The Walls Around Us

The Walls Around Us is creepy, unapologetic, vengeful, sad and full of longing. It’s a great way to pass a lazy summer evening alone.

Violet is a ballet dancer. Her best friend Ori is dead, and it’s Violet’s fault. Ori died because of what happened in the smoking tunnel. If it weren’t for that awful day, Ori would never have been sent to the juvenile detention centre in the first place. She’d still be alive.

Amber is locked in Aurora Hills Juvenile detention centre indefinitely. She was sentenced for the murder of her step-father. Most of the other girls in the centre believe Amber to be innocent.

the walls around usAmber just got a new cell mate, Orianna. Orianna is different from the others, from Amber herself.

The Walls Around Us, by Nova Ren Suma is a ghost story. It deals in hauntings by the dead and by the consequences of actions. It’s full of unreliable narrators.

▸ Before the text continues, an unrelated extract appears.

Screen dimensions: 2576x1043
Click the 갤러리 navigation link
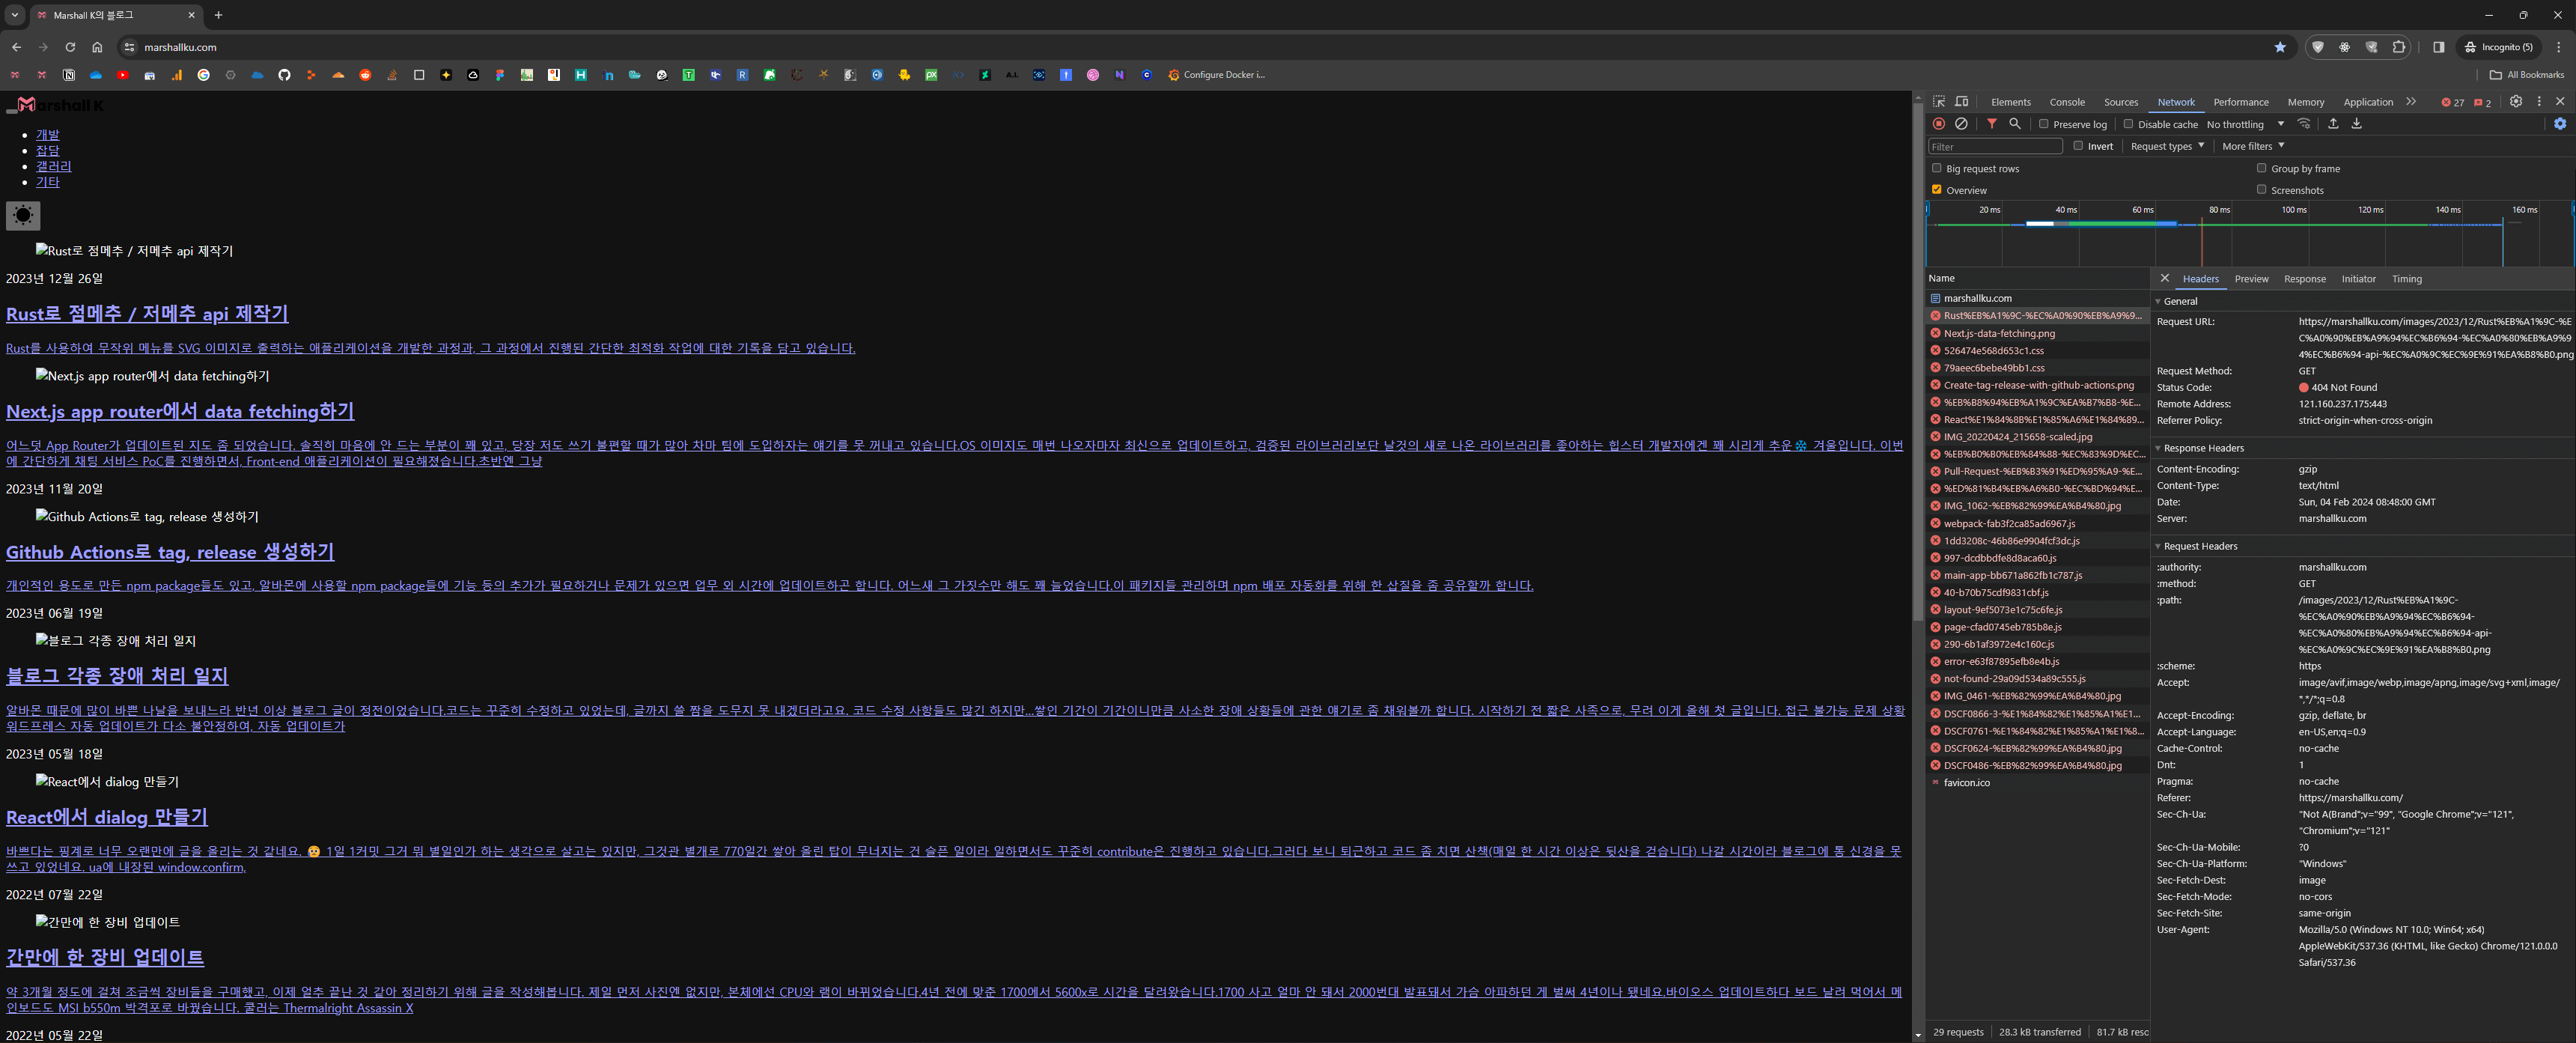[x=54, y=166]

I love unreliable narrators.

The Walls Around Us is a book about guilt and innocence. It’s about girls who convince themselves of innocence, despite the obviousness of guilt. It’s about what it is to be perceived as innocent while guilty at heart.

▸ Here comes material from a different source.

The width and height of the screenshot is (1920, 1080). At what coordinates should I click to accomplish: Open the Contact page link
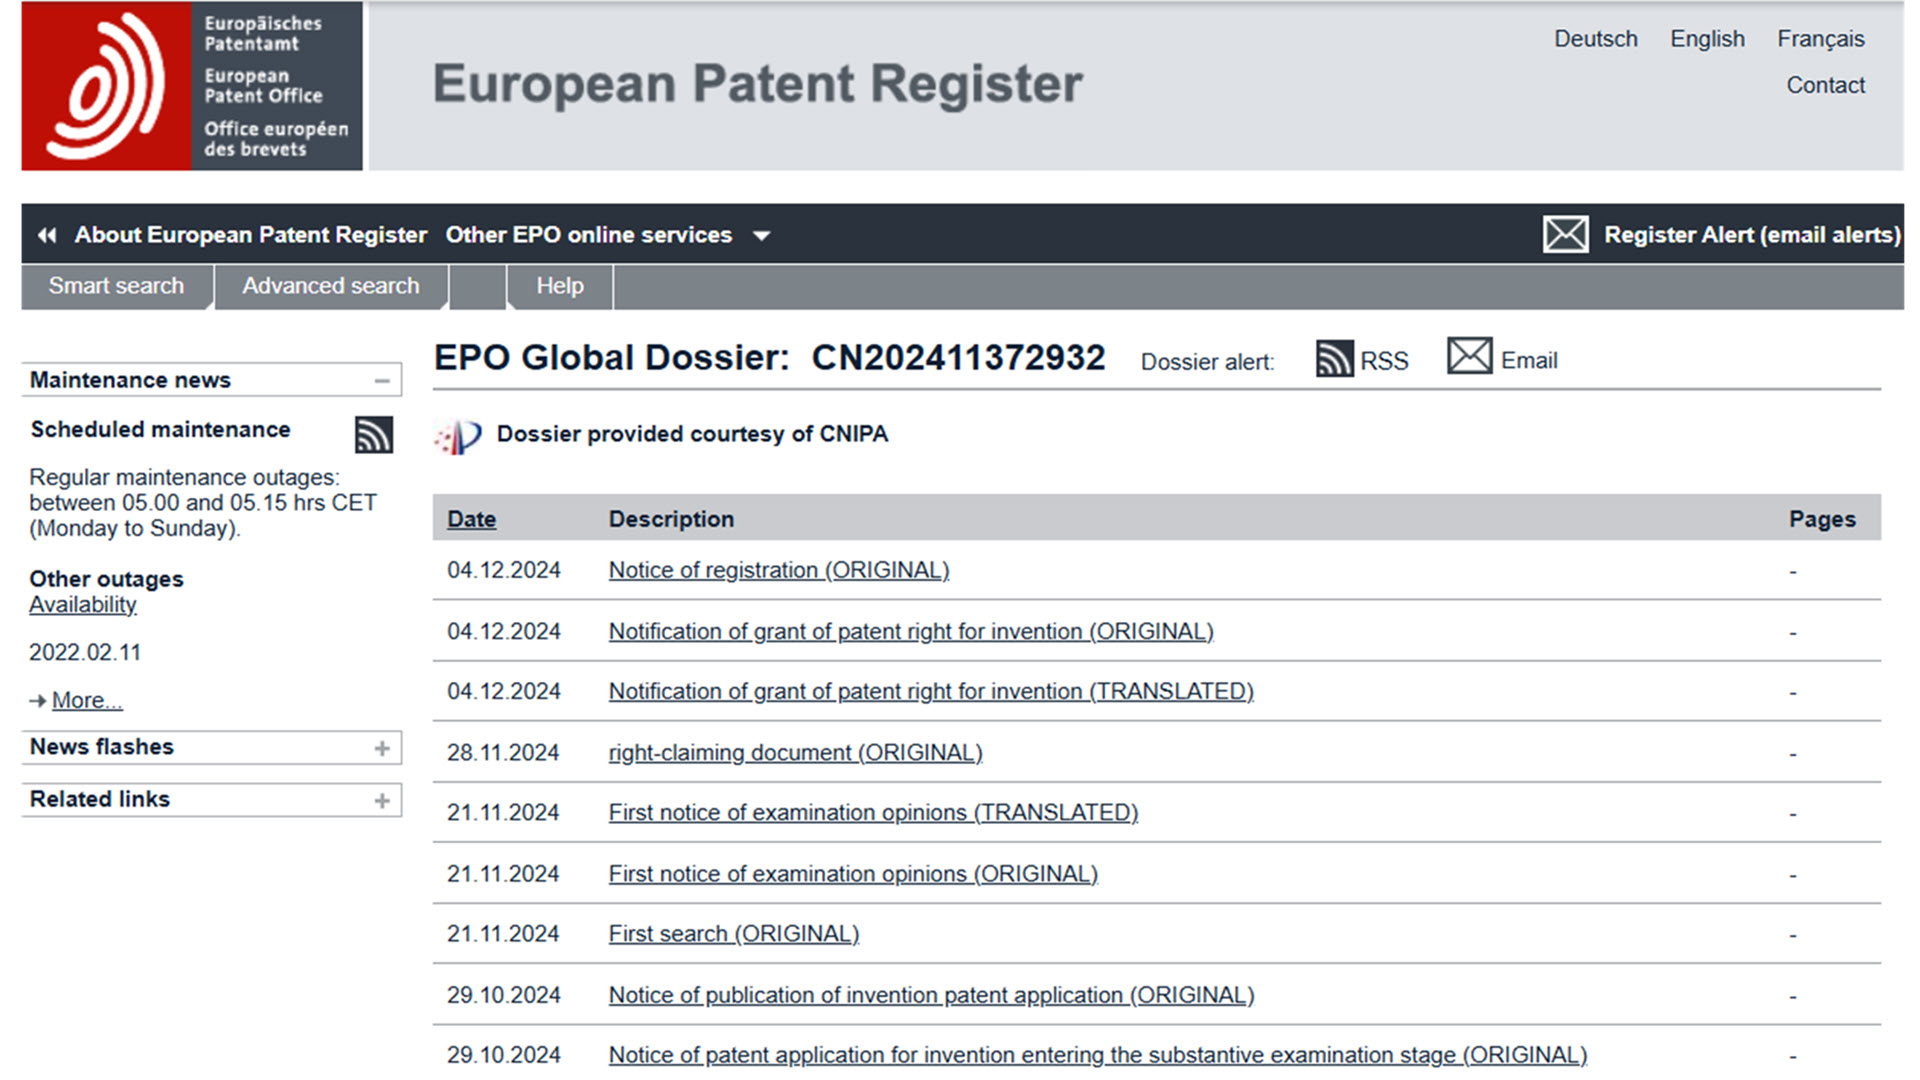(x=1825, y=85)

It shows what destruction the presumption of guilt wreaks on the lives of the truly innocent.

The prose intrigues. Reading Violet, we are forced to unravel her lies, to view her from a distance even as we experience the workings of her mind. The girl is crazy. Nothing about her is likeable.

I loved every second of her.

It takes real talent to attach an audience to a character who is heartless, controlling, manipulative and selfish, but Nova Ren Suma does it seemingly effortlessly. A less delicate hand would have made her character over the top, but Suma has written her in such a way as to make her utterly believable. She’s an unassuming sociopathic ballet dancer, and I had great fun being disgusted by her.

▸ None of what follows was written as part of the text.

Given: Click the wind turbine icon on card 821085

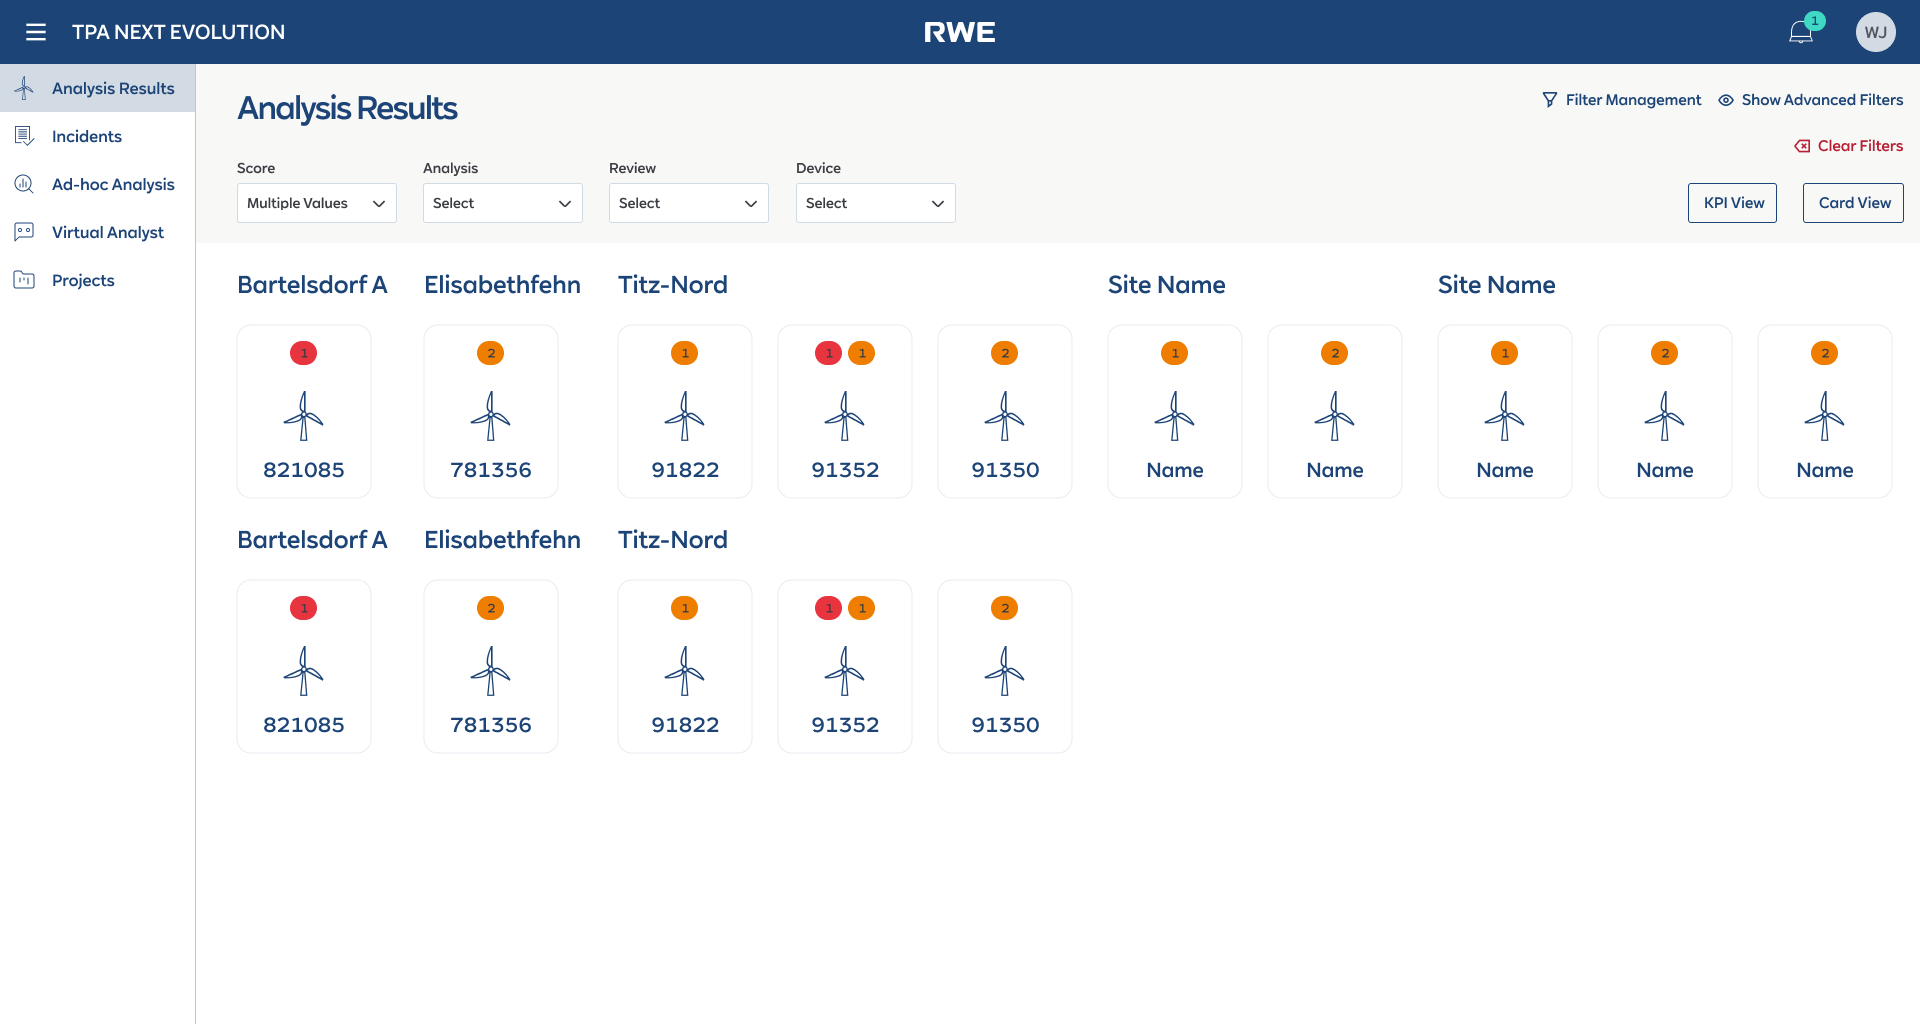Looking at the screenshot, I should pos(303,418).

The scenes taking place in the prison, from Amber’s point of view, were also wonderful. Each line echoed with the girl’s loneliness and anger and grim acceptance of the present. I really enjoyed the collective voice often used during Amber’s sections of the book, as if Aurora Hills were a character of itself. It makes sense, the building looms large in book both when it is full and empty.

There were times however, particularly toward the end, where I found events and revelations a little confusing. I also find reading books like this, where from the get-go we know that a character has died, a little difficult to read, as I’m so preoccupied by the ending that I find myself less focussed on the present. Even before I finished, I found myself thinking that such a layered novel would probably seriously benefit from some rereading.

The Walls Around Us is creepy, unapologetic, vengeful, sad and full of longing. It’s a great way to pass a lazy summer evening alone.